Question

The mean MCAT score 29.5. Suppose that the Kaplan tutoring company obtains a sample of 40 students with a mean MCAT score of 32.2 with a standard deviation of 4.2. Test the claim that the students that took the Kaplan tutoring have a mean score greater than 29.5 at a 0.05 level of significance.

Answer 1

Answer:

We conclude that the students that took the Kaplan tutoring have a mean score greater than 29.5.

Step-by-step explanation:

We are given that the Kaplan tutoring company obtains a sample of 40 students with a mean MCAT score of 32.2 with a standard deviation of 4.2.

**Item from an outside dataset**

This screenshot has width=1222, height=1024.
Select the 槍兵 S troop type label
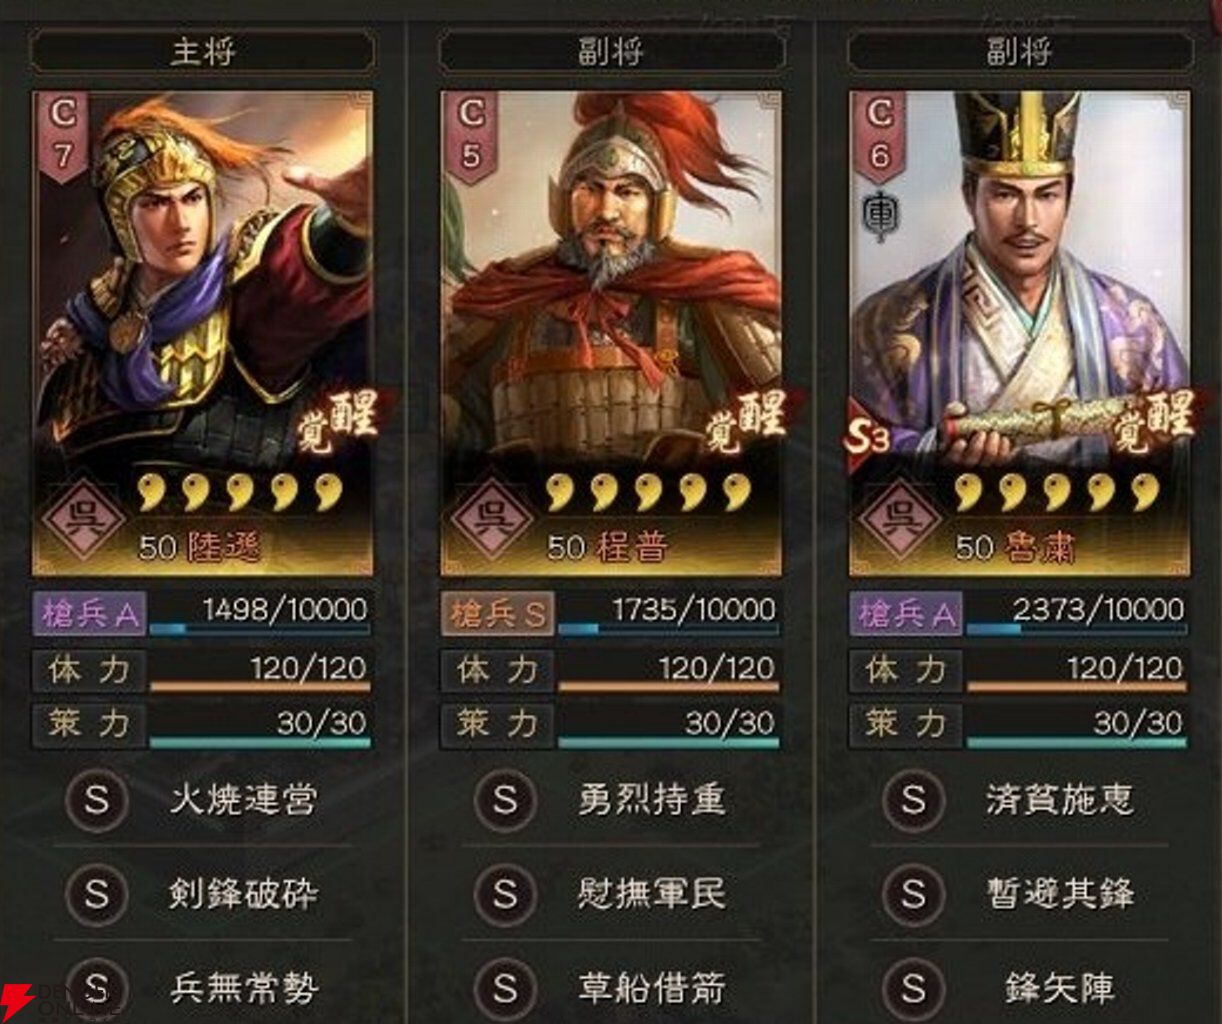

Let $\mu$ = population mean score

So, Null Hypothesis, $H_0$ : $\mu \leq$ 29.5      {means that the students that took the Kaplan tutoring have a mean score less than or equal to 29.5}

Alternate Hypothesis, $H_A$ : $\mu$ > 29.5      {means that the students that took the Kaplan tutoring have a mean score greater than 29.5}

The test statistics that will be used here is One-sample t-test statistics because we don't know about population standard deviation;

                               T.S.  =  $\frac{\bar X-\mu}{\frac{s}{\sqrt{n} } }$  ~ $t_n_-_1$

where, $\bar X$ = sample mean MCAT score = 32.2

            s = sample standard deviation = 4.2

            n = sample of students = 40

So, the test statistics =  $\frac{32.2-29.5}{\frac{4.2}{\sqrt{40} } }$  ~  $t_3_9$

                                    =  4.066

The value of t-test statistics is 4.066.

Now, at 0.05 level of significance, the t table gives a critical value of 1.685 at 39 degrees of freedom for the right-tailed test.

Since the value of our test statistics is more than the critical value of t as 4.066 > 1.685, so we have sufficient evidence to reject our null hypothesis as it will fall in the rejection region.

Therefore, we conclude that the students that took the Kaplan tutoring have a mean score greater than 29.5.